### Assignment
Please print every record below exactly as it appears, but leave out the pictures.

*** Material provided ***

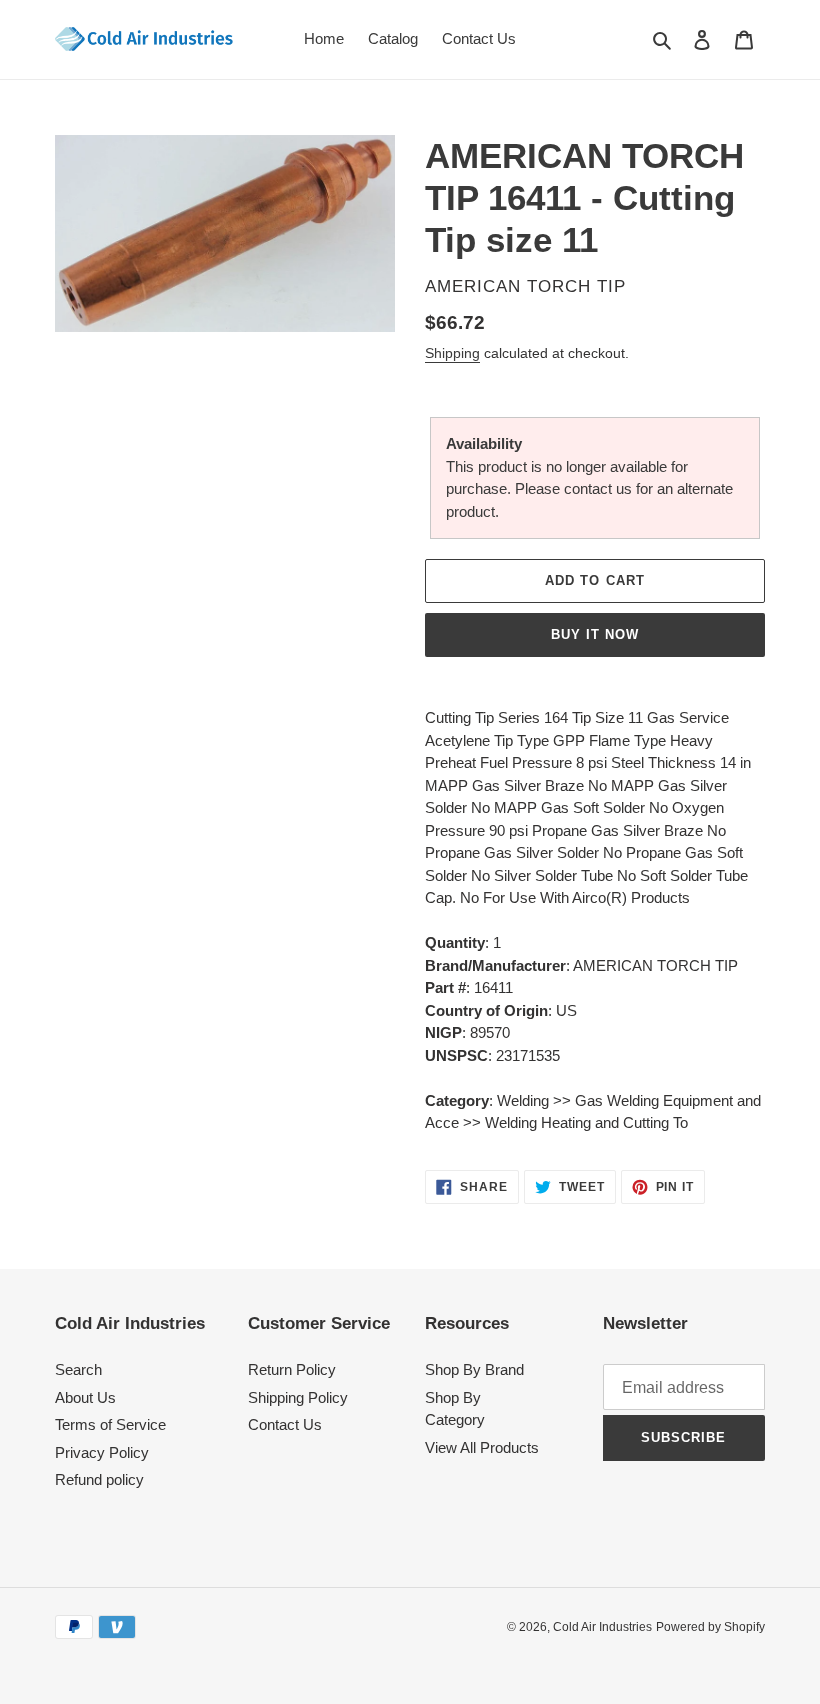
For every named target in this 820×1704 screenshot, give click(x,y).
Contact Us (285, 1424)
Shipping (452, 353)
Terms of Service (110, 1424)
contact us (598, 488)
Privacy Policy (102, 1452)
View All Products (482, 1447)
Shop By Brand (474, 1369)
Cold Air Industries (602, 1627)
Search (78, 1369)
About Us (85, 1397)
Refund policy (99, 1479)
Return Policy (292, 1369)
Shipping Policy (298, 1397)
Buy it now (595, 634)
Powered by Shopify (710, 1627)
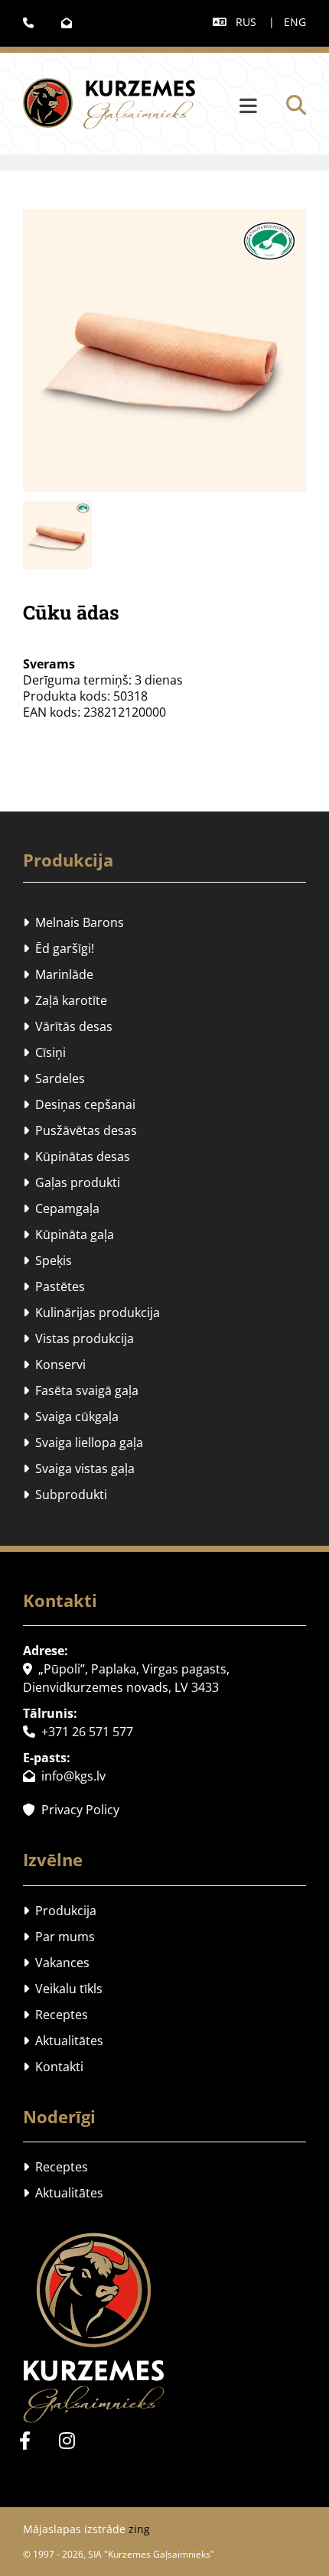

*** End of Material provided ***

### Task response
For every named target in this 820×1704 screenshot, give click(x,y).
Contact Us (285, 1424)
Shipping (452, 353)
Terms of Service (110, 1424)
contact us (598, 488)
Privacy Policy (102, 1452)
View All Products (482, 1447)
Shop By Brand (474, 1369)
Cold Air Industries (602, 1627)
Search (78, 1369)
About Us (85, 1397)
Refund policy (99, 1479)
Return Policy (292, 1369)
Shipping Policy (298, 1397)
Buy it now (595, 634)
Powered by Shopify (710, 1627)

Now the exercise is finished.